12 сентября. Воскресенье. 5-й час.
Вчера вечером пили чай с мама и говорили о воспитании детей. Я упрекала мама в том, что она слишком много обращает внимания на внешнюю сторону жизни своих детей, чем на их сердце и душу, и что Маша с Лелей особенно заброшены в этом отношении. Мама на это говорит, что они так ровно и спокойно живут, что им совсем не нужно, чтобы проникали в их душу, которая преспокойно спит на своем месте. Как она ошибается! Сколько у них ссор, которые или разбираются гувернантками и мама по справедливости, или же остаются между ними, и в обоих случаях оставляют очень гадкое чувство в их сердцах. Я помню, когда я была маленькой, какое у меня было чувство злорадства, когда из-за меня наказывали кого-нибудь из моих братьев, и какое чувство бессильной злобы, когда я была наказана за то, что обидела кого-нибудь. Лучше уж оставили бы нас в покое, а еще лучше было бы, если бы старались нас примирить и лаской смягчить все наши дурные чувства. Папа мне как-то давно сказал: «Когда ты ссоришься, то попробуй себя во всем обвинить и чувствовать себя кругом виноватой». И это я пробовала и чувствовала себя несравненно счастливее, чем если бы я была права.

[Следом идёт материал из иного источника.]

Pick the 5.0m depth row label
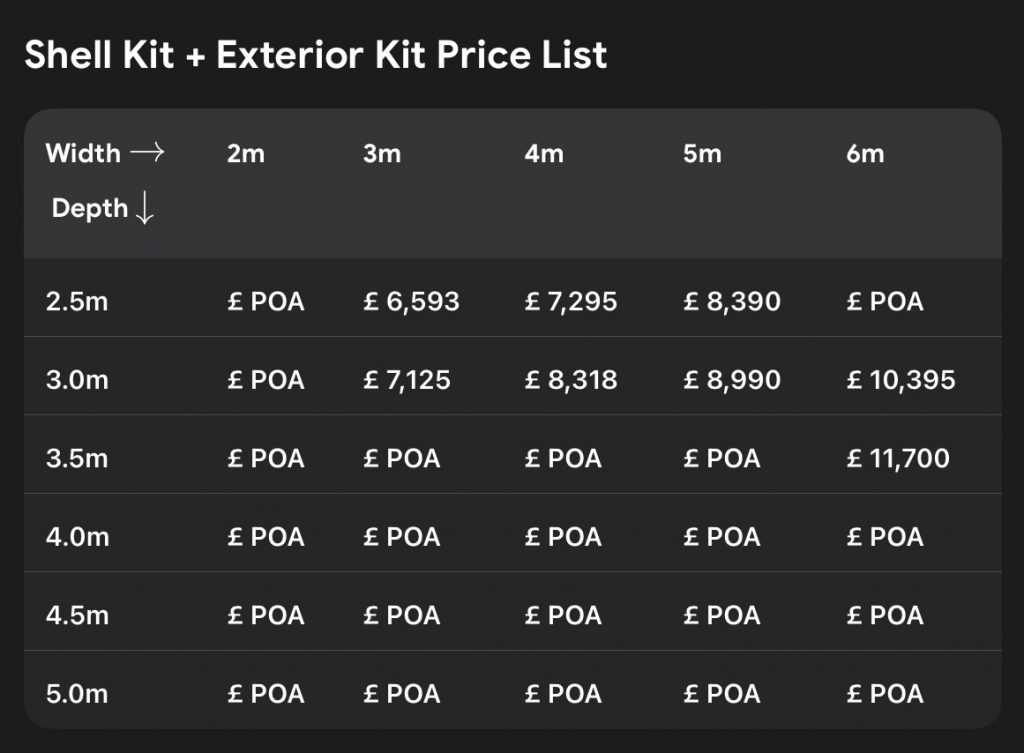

Тетя Таня с папа все спорят о женском вопросе. Тетю Таню возмущает, что будто женщина угнетена, что мужчина хозяин, потому что он физически сильнее. Я с ней в этом совсем не согласна; но даже если бы это было так, то тем лучше для женщины, — значит, она лучше мужчины. Мы об этом тоже с мама говорили.
Вот еще эпизод, который доказывает, что Маша действительно чувствует, что ей нужно с мама иметь сердечные отношения. Как-то раз вечером Кузминские сидели с тетей Таней и ей изливали свою душу и уверяли ее, что они никогда от нее ничего не скрывали и скрывать не будут. Маша тут была и слушала, потом убежала к себе в комнату и весь вечер проплакала. Carrie спросила: «what's the matter?»,[1] аонаговорит, чтооттогоплачет, что «the Kouzminsky's tell everything to their mamma and I do not».[2]
Мне хотелось еще многое с мама поговорить, но я такая дура, никогда не могу говорить равнодушно о вещах, которые меня волнуют; сейчас слезы к горлу подступают, и я должна молчать, чтобы не расплакаться.
Недавно папа вечером спорил с мама и тетей Таней и очень хорошо говорил о том, как он находит хорошим жить, как богатство мешает быть хорошему. Уж мама нас гнала спать, но папа нас удерживал, и мы с Маней и тетей Таней уж уходили, но он нас поймал, и мы еще постояли и говорили почти целый час. Он говорит, что главная часть нашей жизни проходит в том, чтобы стараться быть похожей на Фифи Долгорукую, и что мы жертвуем самыми хорошими чувствами для какого-нибудь платья. Я ему сказала, что я со всем этим согласна и что я умом все это понимаю и желала бы жить хорошо, но что душа моя остается совсем равнодушной ко всему хорошему, а вместе с тем так и запрыгает, когда мне обещают новое платье или шляпу. Папа говорит: «Тогда носи платья, какие хочешь, башмаки от Шопенгауера (это он Шумахера так называет), кокетничай с Килей Кослинским и т. д., но принцип, который ты поняла и имеешь в голове, все-таки сделает свое». Мне многое еще оставалось его спросить, но от слез не могла говорить, и ведь ничего такого плачевного не было. Правда? Разве только то, что я такая безнадежная дрянь, что всякое исправление для меня немыслимо.